* _TASK INSTRUCTIONS_:
Determine how many lines in the records hold the word "computer". Return the number alone.

* _DATA EXTRACT_:
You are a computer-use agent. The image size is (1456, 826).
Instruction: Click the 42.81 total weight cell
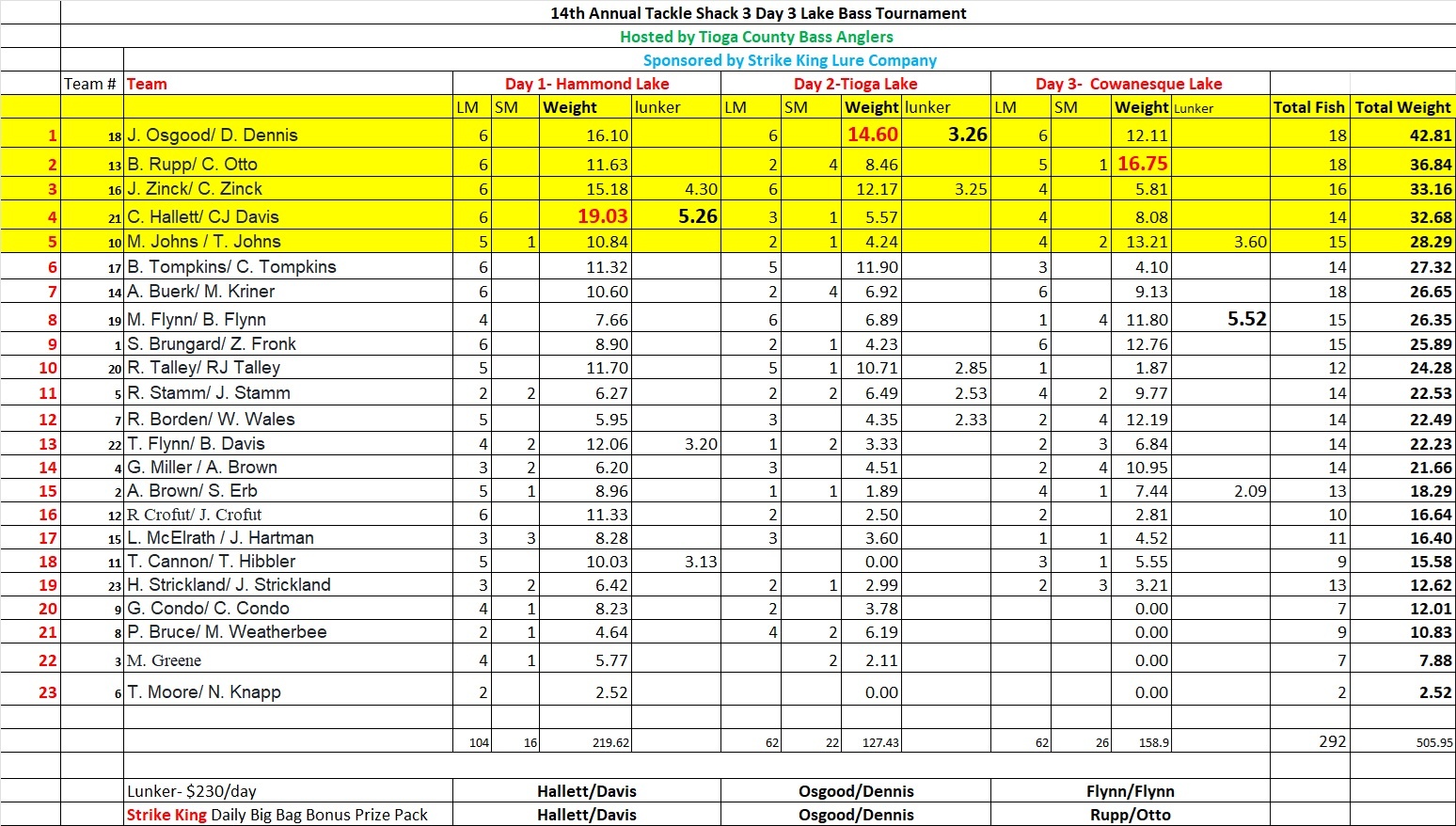[x=1430, y=135]
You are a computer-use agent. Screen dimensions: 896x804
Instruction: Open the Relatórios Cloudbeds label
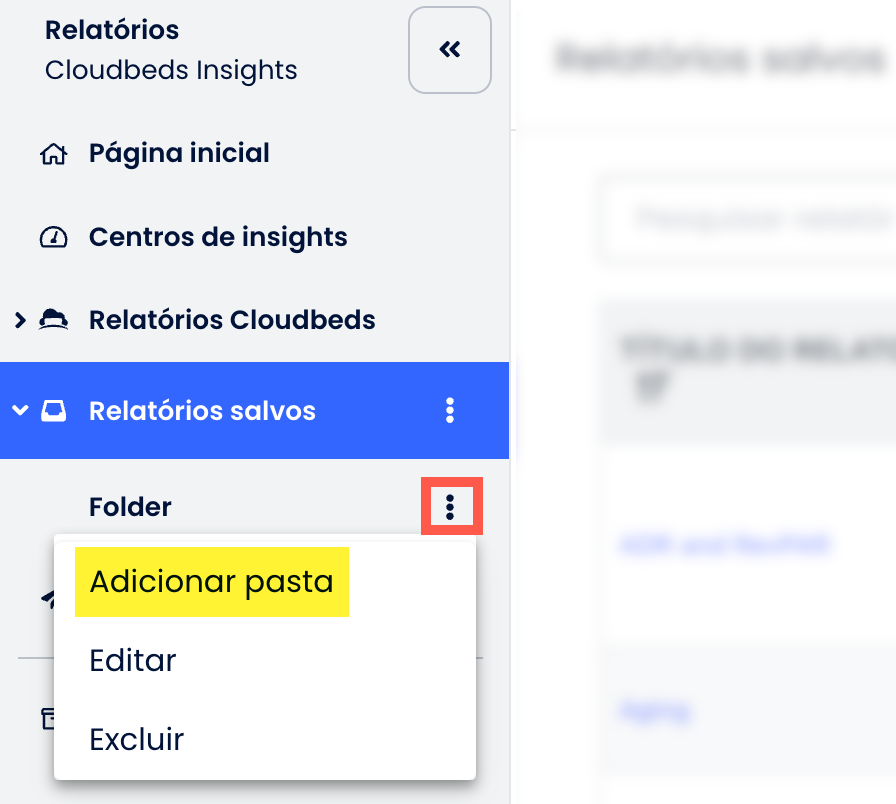[x=232, y=320]
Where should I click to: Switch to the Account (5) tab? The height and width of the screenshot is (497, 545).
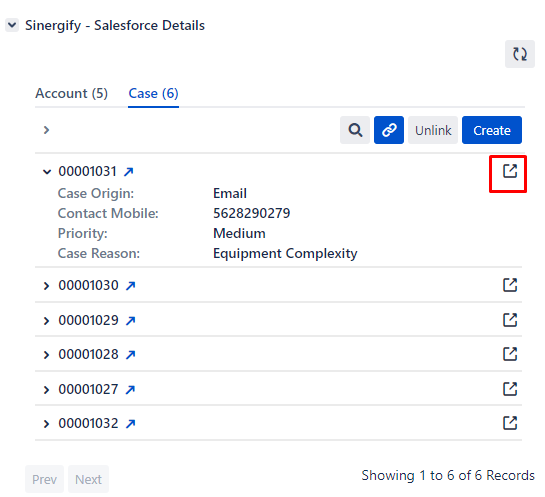point(72,93)
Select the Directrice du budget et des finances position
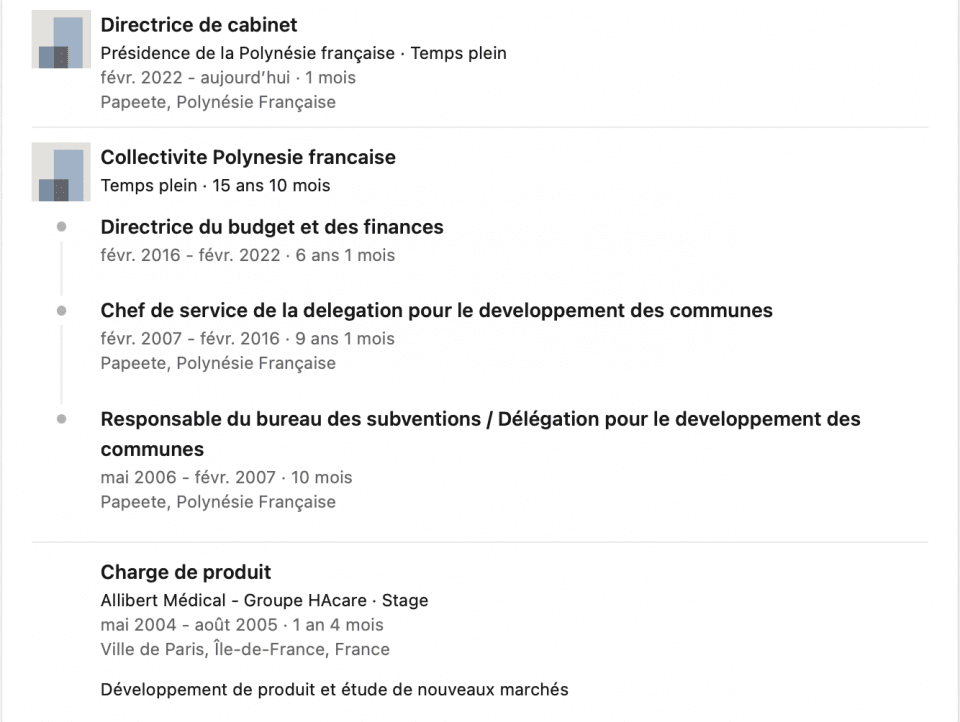Screen dimensions: 960x722 point(272,227)
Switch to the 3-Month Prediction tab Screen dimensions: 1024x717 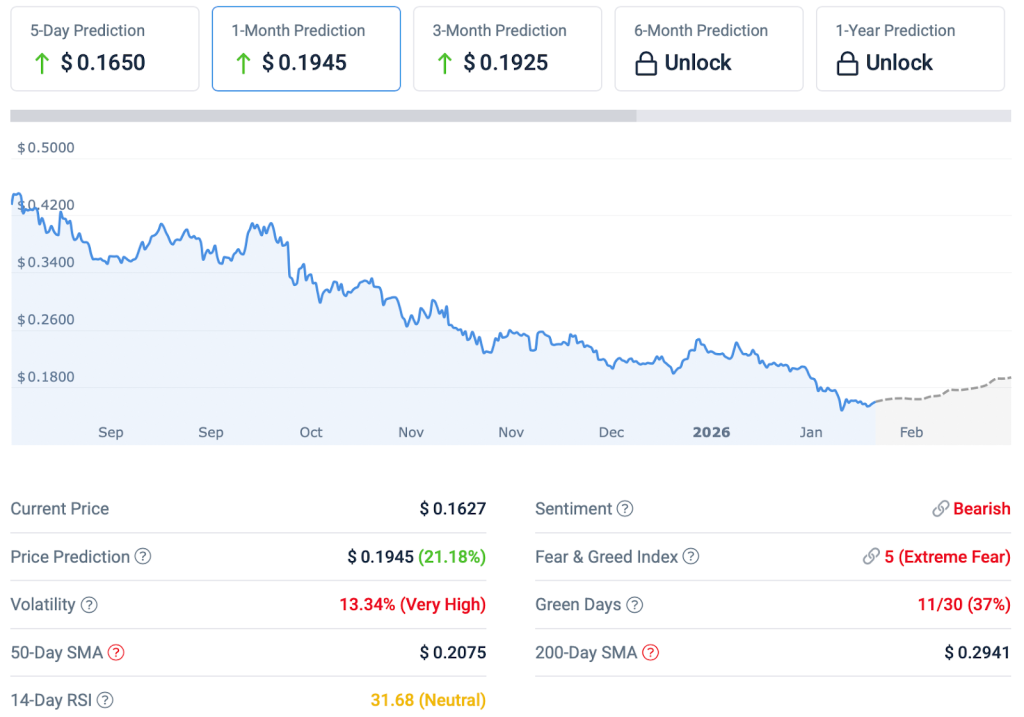507,49
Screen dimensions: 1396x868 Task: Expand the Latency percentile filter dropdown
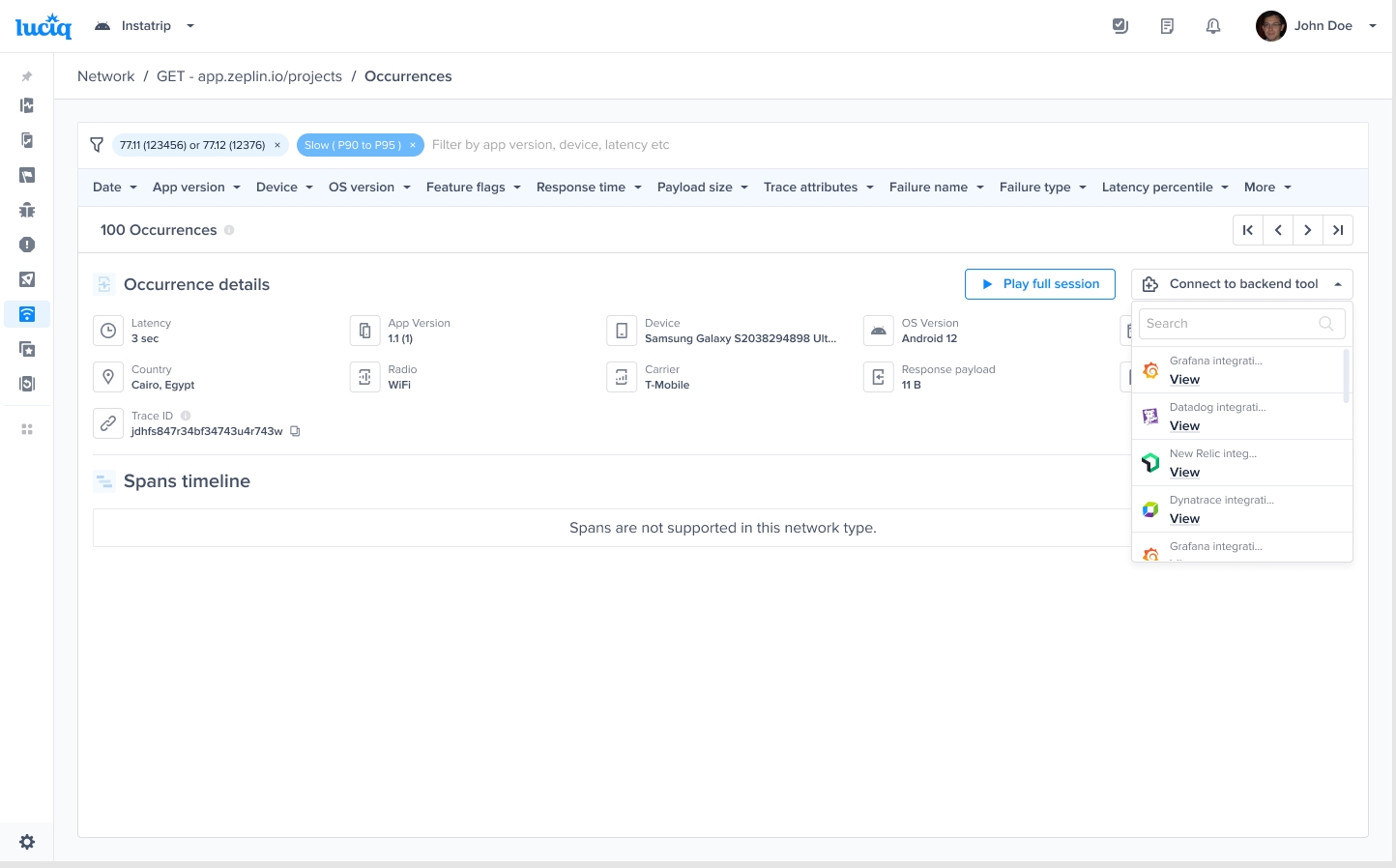1165,188
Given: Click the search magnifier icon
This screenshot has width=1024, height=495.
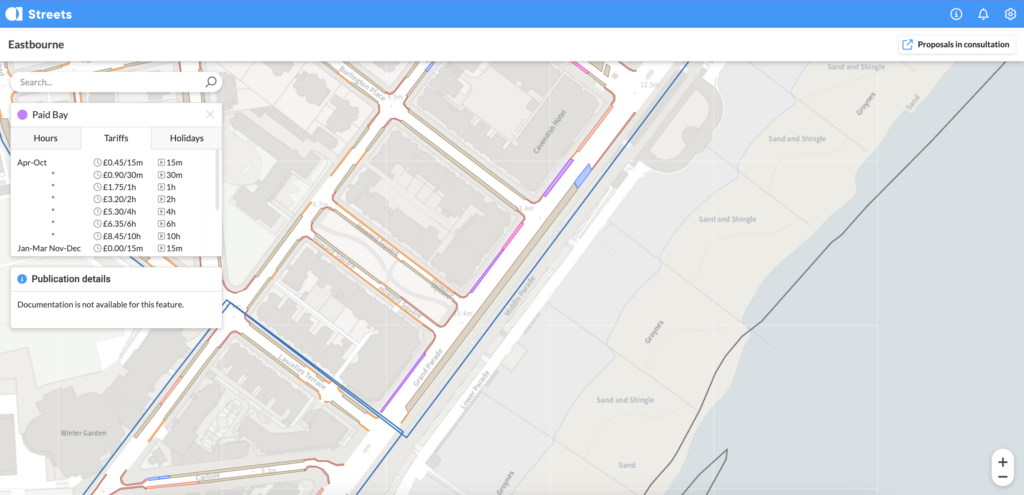Looking at the screenshot, I should pyautogui.click(x=211, y=82).
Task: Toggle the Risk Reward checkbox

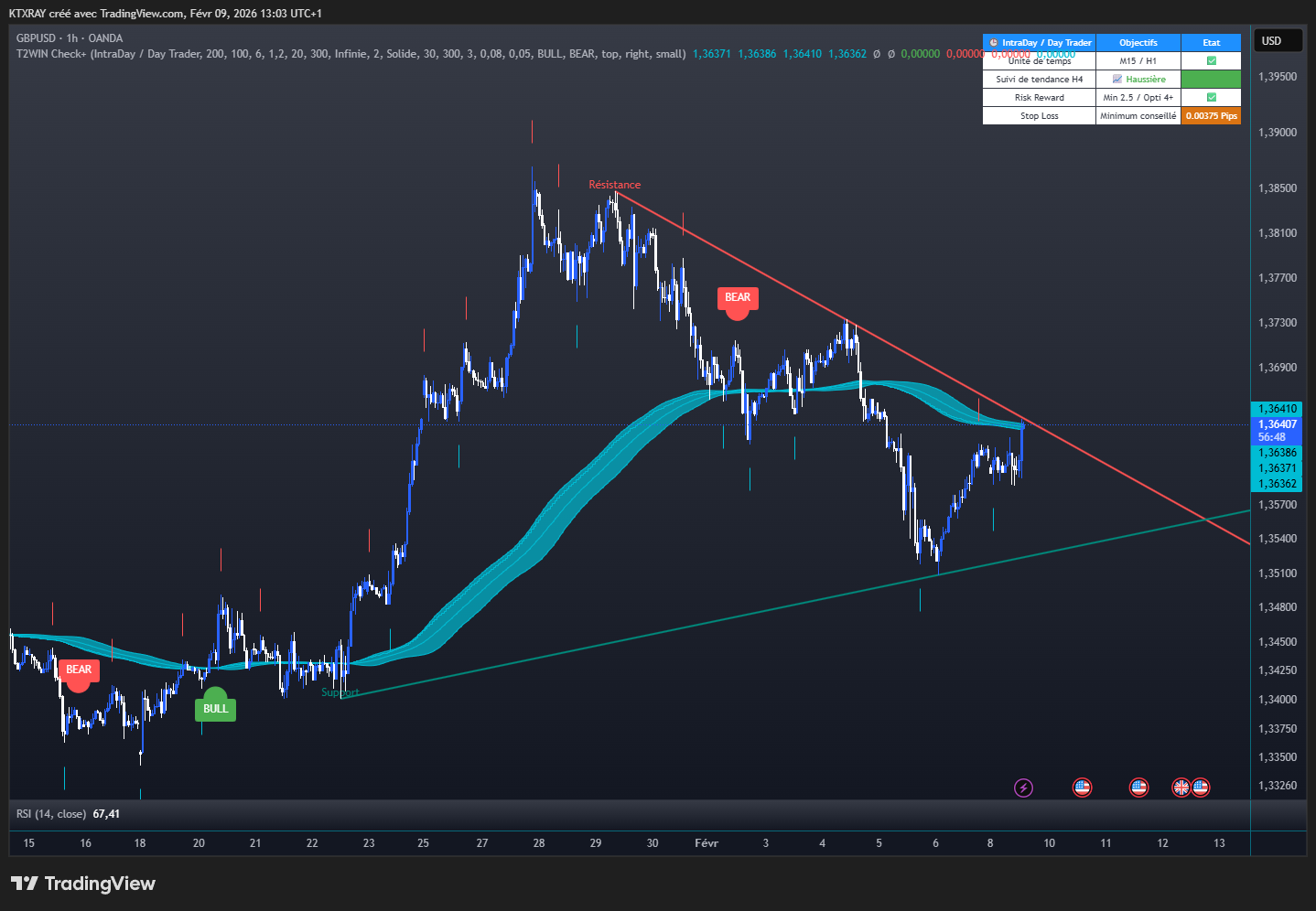Action: [x=1210, y=97]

* _RESPONSE TO THE TASK_:
2